5 Best Exercises to Ease Menopause Symptoms After 50
Fitness

5 Best Exercises to Ease Menopause Symptoms After 50

15 June 20267 min readFitness

Menopause is a natural part of life — but the symptoms that come with it can feel anything but natural. Hot flushes, anxiety, disrupted sleep, joint stiffness, and mood swings can make everyday life feel like an uphill battle.

The good news? Regular exercise is one of the most effective, medication-free ways to manage menopause symptoms. Research consistently shows that women who stay active during menopause experience fewer and less severe symptoms.

Here are five of the best exercises to help you feel more like yourself again.

1. Brisk Walking

Walking might seem simple, but it’s one of the most researched and effective exercises for menopause symptom relief. A brisk 30-minute walk most days of the week has been shown to:

  • Reduce the frequency and intensity of hot flushes by improving your body’s thermoregulation
  • Boost mood and reduce anxiety through the release of endorphins
  • Support healthy weight management — especially important as metabolism slows during menopause
  • Improve cardiovascular health, which becomes a bigger priority post-menopause

How to start: Aim for 30 minutes at a pace where you can talk but not sing. Walk outdoors when possible — natural sunlight also helps regulate your sleep cycle.

2. Yoga & Deep Breathing

Yoga is a powerhouse for menopause relief, combining gentle movement with breathwork and mindfulness. Studies show yoga can help with:

  • Sleep quality — restorative poses before bed can reduce insomnia
  • Stress and anxiety — deep breathing activates your parasympathetic nervous system
  • Hot flush management — cooling breathwork techniques like Sitali can provide relief
  • Joint stiffness — gentle stretches keep you flexible and mobile

Best styles for menopause: Hatha, Yin, and Restorative yoga are ideal. Avoid hot yoga, which can trigger hot flushes.

3. Strength Training

Strength training is non-negotiable during menopause. As oestrogen levels drop, you lose bone density faster and muscle mass declines. Lifting weights helps:

  • Protect bone density — resistance exercises stimulate bone-building cells
  • Preserve and build lean muscle, which keeps your metabolism active
  • Improve body composition — reducing the visceral fat that tends to accumulate around the midsection during menopause
  • Boost confidence and mental health — there’s nothing quite like feeling strong

How to start: Two to three sessions per week using dumbbells, resistance bands, or bodyweight exercises. Focus on compound movements like squats, deadlifts, rows, and presses.

4. Swimming & Water Aerobics

If joint pain or stiffness is one of your main menopause complaints, water-based exercise is your best friend. The buoyancy of water supports your joints while still providing excellent resistance training.

  • Zero-impact cardio — perfect for sore knees, hips, or shoulders
  • Natural cooling effect — exercising in water helps manage hot flushes during workouts
  • Full-body workout — water provides resistance in all directions
  • Social connection — group water aerobics classes are a great way to meet like-minded women

Tip: Look for women-only water aerobics classes at your local pool — they’re usually designed with our age group in mind.

5. Tai Chi

Often described as “meditation in motion,” Tai Chi combines slow, flowing movements with deep breathing and mental focus.
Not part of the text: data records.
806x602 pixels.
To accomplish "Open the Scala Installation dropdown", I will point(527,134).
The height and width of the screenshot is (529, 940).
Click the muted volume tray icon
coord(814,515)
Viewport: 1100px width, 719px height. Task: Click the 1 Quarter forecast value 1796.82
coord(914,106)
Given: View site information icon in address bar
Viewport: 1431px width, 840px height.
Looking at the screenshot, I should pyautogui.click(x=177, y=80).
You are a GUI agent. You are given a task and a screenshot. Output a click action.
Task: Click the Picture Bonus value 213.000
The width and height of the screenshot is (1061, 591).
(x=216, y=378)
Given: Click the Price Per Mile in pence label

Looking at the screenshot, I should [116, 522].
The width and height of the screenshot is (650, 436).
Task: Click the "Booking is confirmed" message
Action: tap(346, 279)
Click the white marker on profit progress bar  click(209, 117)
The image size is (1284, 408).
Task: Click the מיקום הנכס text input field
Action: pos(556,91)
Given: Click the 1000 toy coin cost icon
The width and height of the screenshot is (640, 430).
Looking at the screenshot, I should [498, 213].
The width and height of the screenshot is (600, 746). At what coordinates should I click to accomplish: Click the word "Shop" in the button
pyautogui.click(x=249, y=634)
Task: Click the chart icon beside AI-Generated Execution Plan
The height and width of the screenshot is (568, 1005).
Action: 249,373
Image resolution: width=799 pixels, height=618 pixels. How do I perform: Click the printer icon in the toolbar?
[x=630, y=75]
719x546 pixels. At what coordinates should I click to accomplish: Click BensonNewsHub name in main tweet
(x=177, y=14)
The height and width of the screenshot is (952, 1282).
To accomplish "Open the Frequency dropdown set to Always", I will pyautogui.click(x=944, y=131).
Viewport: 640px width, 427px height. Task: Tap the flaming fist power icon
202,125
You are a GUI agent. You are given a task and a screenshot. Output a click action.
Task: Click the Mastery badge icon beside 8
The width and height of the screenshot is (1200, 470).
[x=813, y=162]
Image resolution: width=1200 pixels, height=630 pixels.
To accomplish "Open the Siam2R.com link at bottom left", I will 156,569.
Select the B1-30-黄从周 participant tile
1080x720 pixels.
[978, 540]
It’s particularly beneficial during menopause because it:

  • Reduces stress hormones like cortisol, which can worsen menopause symptoms
  • Improves balance and coordination — reducing fall risk as we age
  • Supports better sleep — regular practice has been linked to improved sleep quality
  • Eases joint pain — the gentle, low-impact movements are kind to your body

How to start: Look for beginner Tai Chi classes in your community or follow along with online videos. Even 15 minutes a day can make a noticeable difference.

How Often Should You Exercise During Menopause?

The sweet spot for most women is:

  • 150 minutes of moderate cardio per week (walking, swimming, cycling)
  • 2–3 strength training sessions per week
  • Daily stretching or yoga (even just 10–15 minutes)

Listen to your body. Some days you’ll feel energised and ready for a challenging session. Other days, a gentle walk or restorative yoga class is exactly what you need. Both count.

The Bottom Line

Menopause symptoms are real, but they don’t have to control your life. Moving your body regularly — in ways that feel good to you — is one of the most powerful tools you have. Start with one or two of these exercises and build from there.

You don’t need to be perfect. You just need to start. 💪

Frequently Asked Questions

While individual results vary, brisk walking is consistently ranked as one of the most effective exercises for managing menopause symptoms overall. It reduces hot flushes, boosts mood, supports weight management, and improves cardiovascular health — all without requiring special equipment or gym membership. For stress and sleep issues specifically, yoga and Tai Chi are particularly effective. The best approach is combining cardio (like walking or swimming) with strength training 2–3 times per week.